Exercise description:
Your copy should repeat each record below exactly and contain no images.

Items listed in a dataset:
..............................

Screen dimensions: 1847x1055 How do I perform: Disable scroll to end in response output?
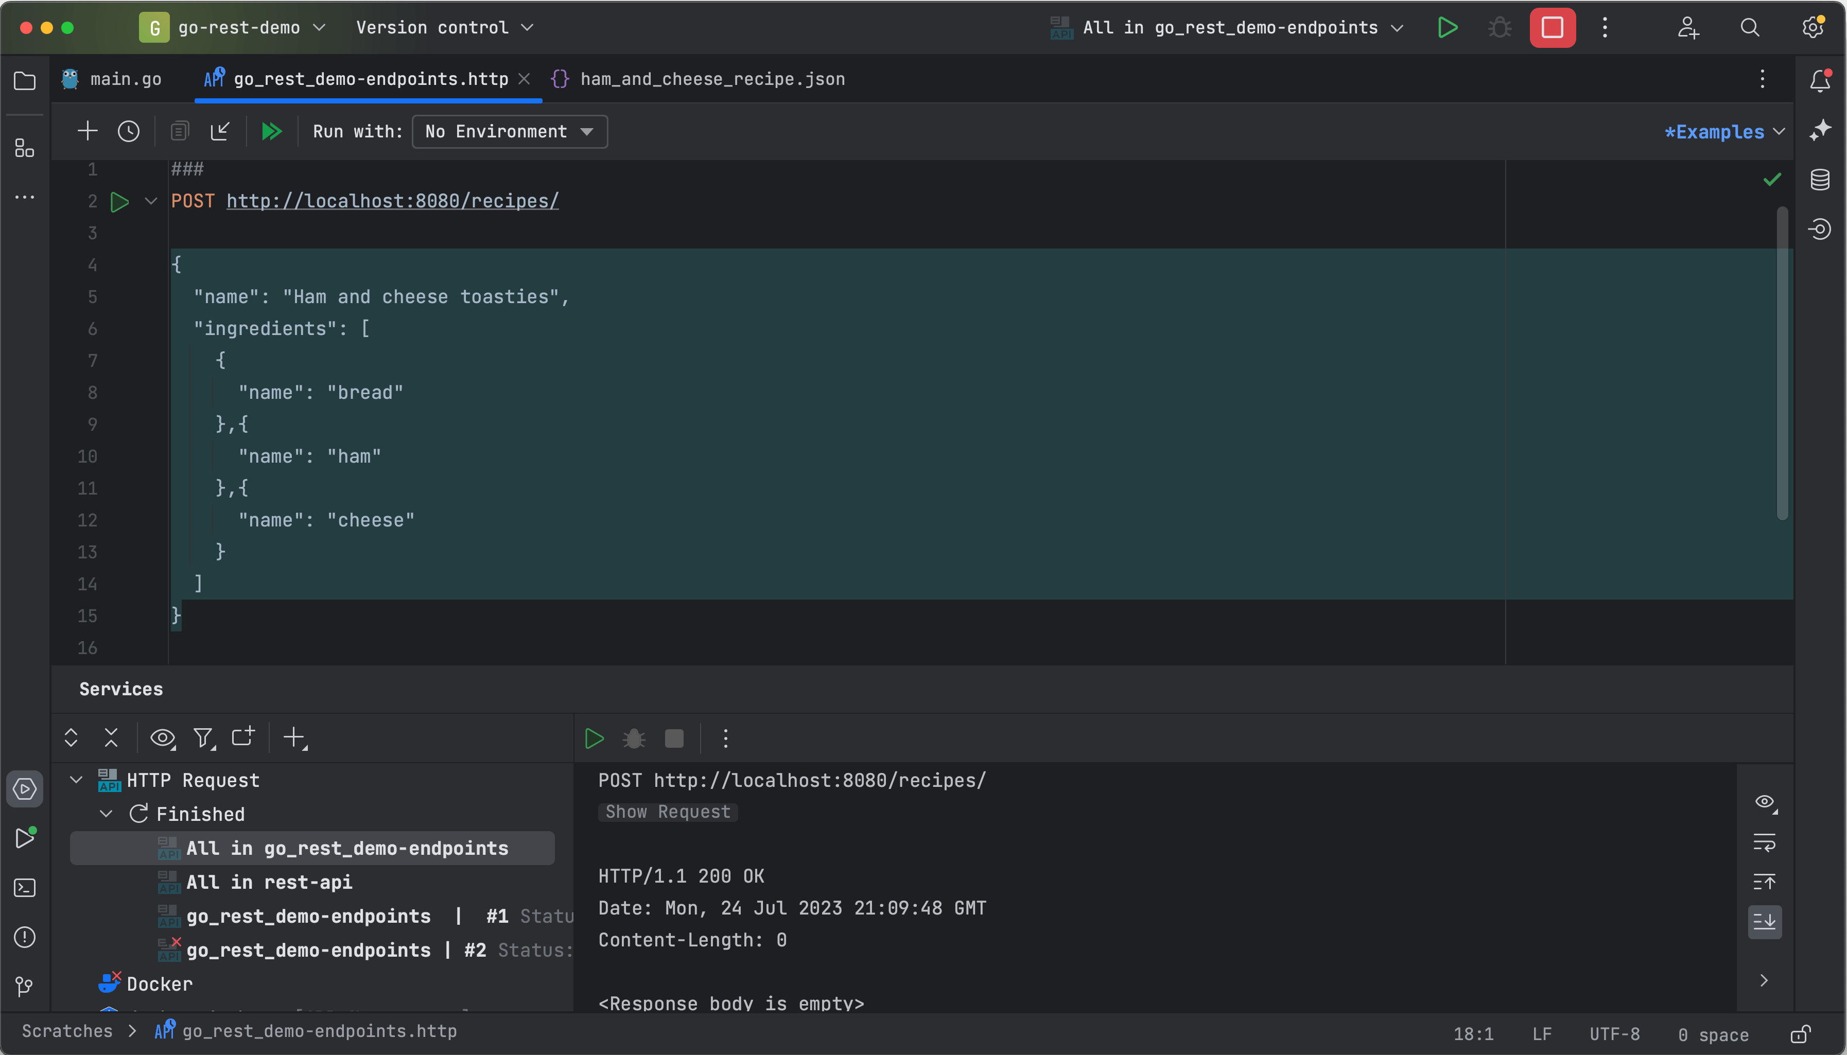coord(1766,922)
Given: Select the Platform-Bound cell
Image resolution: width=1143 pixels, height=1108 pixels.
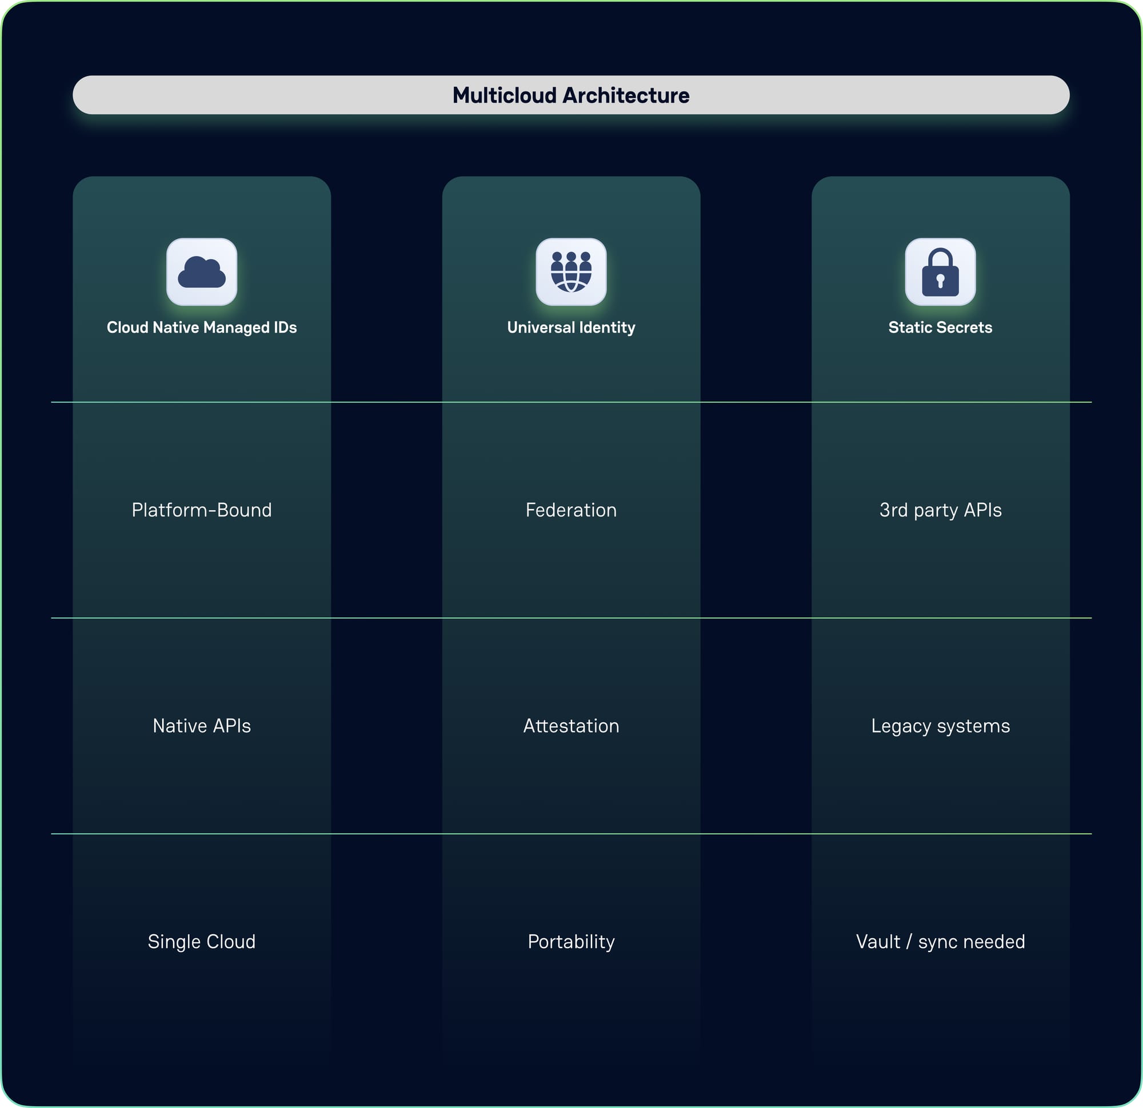Looking at the screenshot, I should tap(202, 510).
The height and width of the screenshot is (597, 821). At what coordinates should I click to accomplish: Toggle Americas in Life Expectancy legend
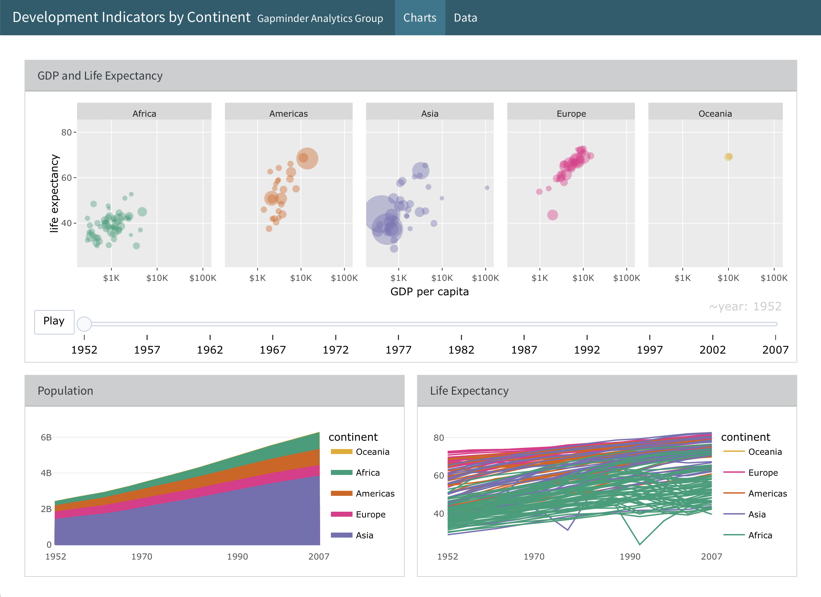767,493
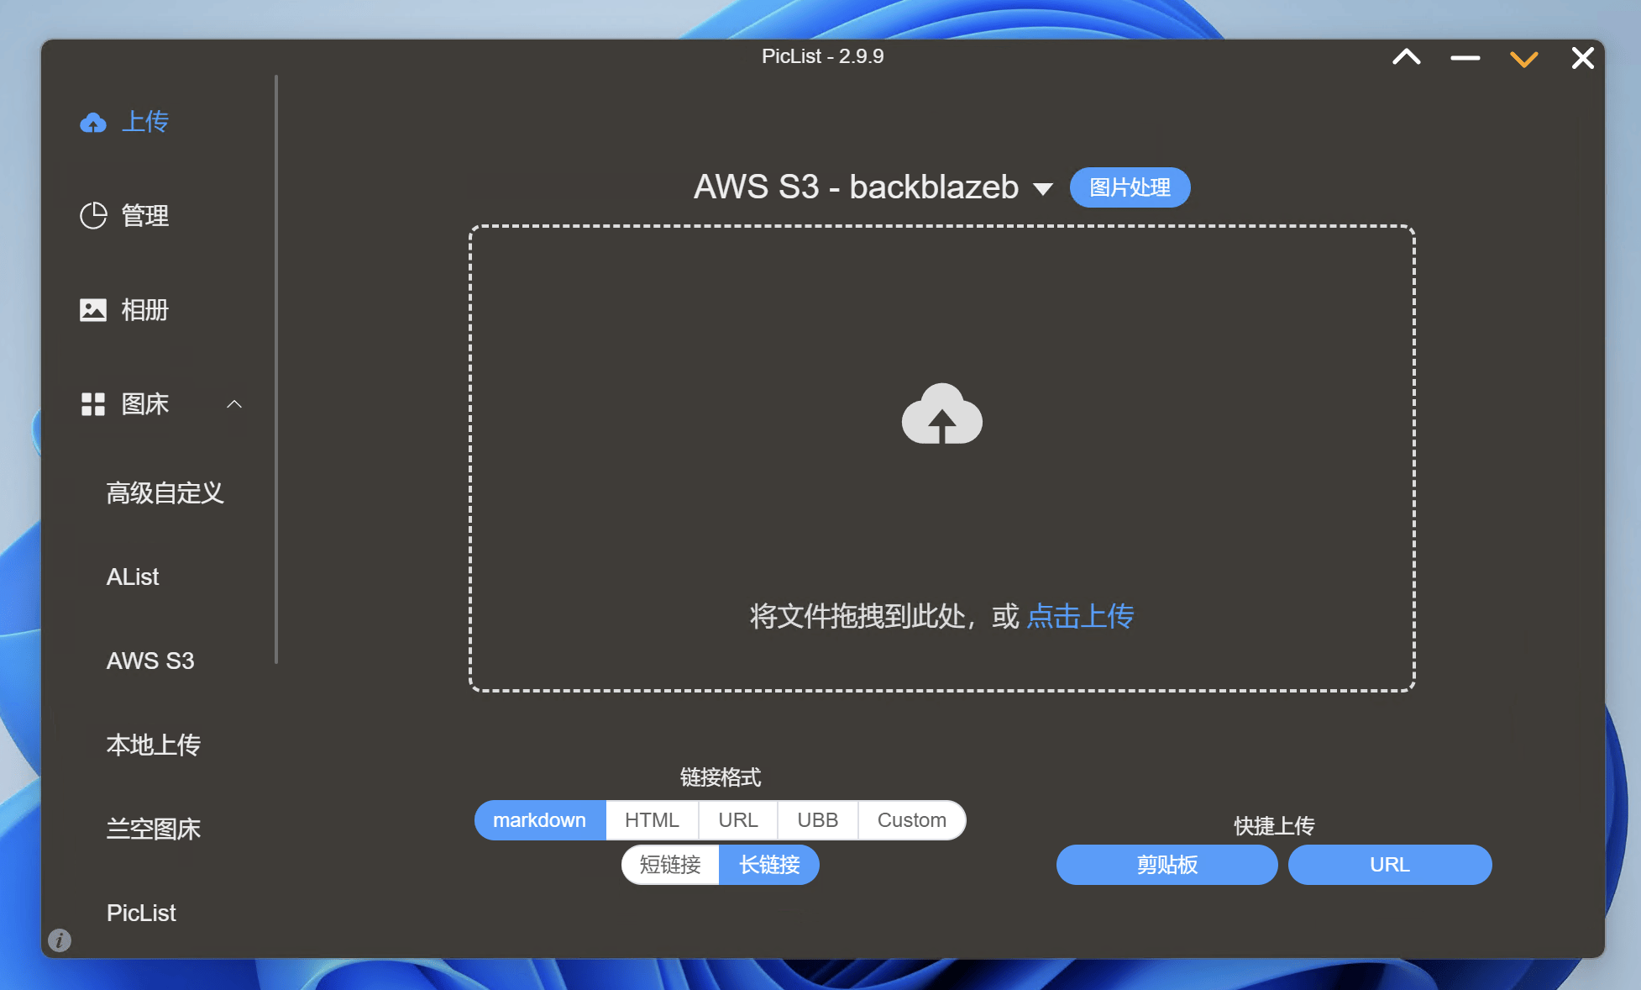
Task: Click the upload cloud icon in sidebar
Action: point(92,123)
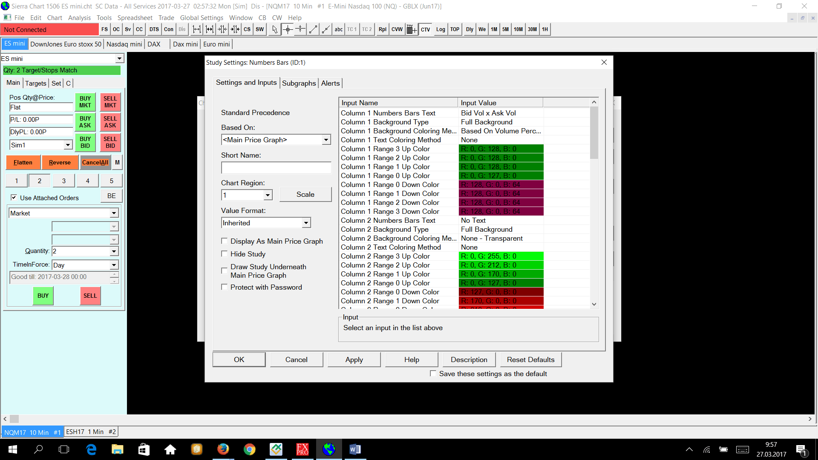Select the line drawing tool
This screenshot has width=818, height=460.
coord(313,29)
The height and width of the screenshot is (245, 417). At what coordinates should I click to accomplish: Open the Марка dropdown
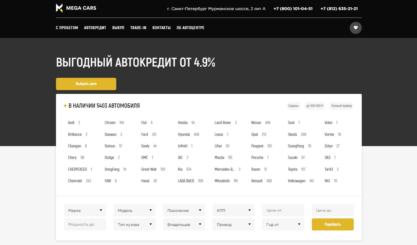click(85, 210)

..............................

Answer to the problem:
Screen dimensions: 1847x1055 How do I perform: Disable scroll to end in response output?
coord(1766,922)
Given: Select the Platform-Bound cell
Image resolution: width=1143 pixels, height=1108 pixels.
Looking at the screenshot, I should tap(202, 510).
The height and width of the screenshot is (597, 821). At what coordinates should I click to accomplish: Toggle Americas in Life Expectancy legend
767,493
Task: Click the upload cloud icon in sidebar
Action: point(92,123)
Select the line drawing tool
This screenshot has width=818, height=460.
coord(313,29)
The height and width of the screenshot is (245, 417). At what coordinates should I click to accomplish: Open the Марка dropdown
click(85, 210)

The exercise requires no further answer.